Whether it's in the gym or on the job, using a fighter's tips for staying focused will improve your chance of success.
When UFC bantamweight Scott “Young Guns” Jorgensen (14-6-0) takes on Urijah “California Kid” Faber (26-6-0) at The Ultimate Fighter 17 Finale on April 13, he won’t see his friend or former training partner standing across the Octagon; he’ll see a roadblock standing in the way of his goal to capture the UFC bantamweight title.
Jorgensen credits his parents’ positive influence as well as the
dedication he learned as a three-time Pac-10 wrestling champion at Boise
State with developing the mental toughness to compliment his elevated
physical and technical prowess.
Letting emotions cloud focus can cause missteps in training that carry over when it’s time to fight. Below you’ll find tips from Jorgensen that helped him — and can also
help you — stay on point mentally in the face of a challenge.
#1 Keep Your Eye on the Prize
Putting aside a friendship for 25 minutes of war is just one example of using mental focus to get through something difficult. “Urijah and I both knew this day was coming, and we’re not going to let
friendship get in the way,” Jorgensen says.
“Afterwards, we’ll pick up where we left off.”
“Fighters have such a good ability to turn the switch on and off,”
says Andy Hennebelle, NASM-CPT, CSCS, USAW, a strength coach at the UFC
Gym in Corona, Calif. “Those fighters who can drown out the outside
environment and prevent themselves from being bombarded by variables are
typically the fighters who are more successful.”
The same is true for you in your goals. So recite your bigger goal to yourself every day and whenever something seems tough. Suddenly, turning down a fatty snack or powering through a grueling workout will feel like a milestone instead of an impossibility.
#2. Set Realistic Goals
Whether you want to score your first win on the amateur circuit or capture your first UFC title, give yourself multiple goals to shoot for. “I set goals in increments,” Jorgensen explains. “For reference, let’s start with a five-year goal as our final goal. Then there’s also a different set of four-, three-, two-, and one-year goals that all serve as steps toward that final five-year goal.”

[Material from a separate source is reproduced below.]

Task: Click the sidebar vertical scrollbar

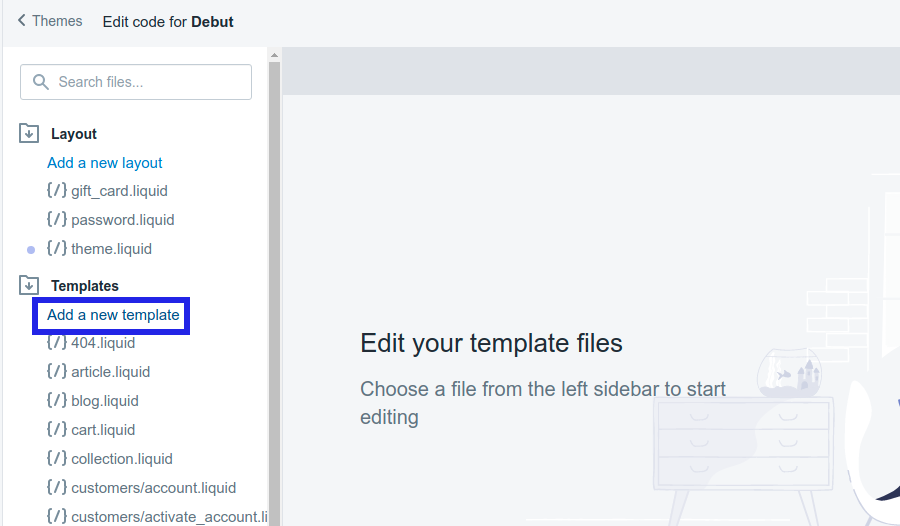Action: 274,300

#3. Be Prepared for Opportunity
Jorgensen took the Faber fight at The Ultimate Fighter 17 Finale on short notice after the scheduled main event between Demetrious Johnson and John Moraga got scrapped due to injury. By already being in shape, he was able to focus on the opportunity that presented itself instead of being distracted by harping on lost prep time. “I’m a couple good wins away from a title shot, so I’ll take any fight I can get. A fighter only has so long to compete, so short notice isn’t too bad, especially if you’re already in shape.”
#4. Find An Escape
Every fighter can train to be a step quicke, or build more stamina, or throw a harder punch. But Jorgensen doesn’t allow himself to obsess over areas of improvement during his off-time; the time to do that is reserved for practice. “The more I dwell on something, the more stress builds,” Jorgensen admits. “For me, training is training. That’s when it’s time to think about a game plan; when practice ends, I want to go home and focus on me to make sure that I’m happy and mentally ready. Another outlet for me is my son. I’m often bouncing from my practice to one of his practices and right back to another one of my practices. That might sound chaotic, but it breaks my train of thought so I’m not constantly thinking about fighting.”
#5. Bounce Back
“I think I went the first two months wrestling in college without
scoring a takedown,” Jorgensen says -- and look how his grappling career turned out. “Nobody was babied; I built a strong mental attitude. It was the school of hard knocks. Ihave never looked for an easy way.”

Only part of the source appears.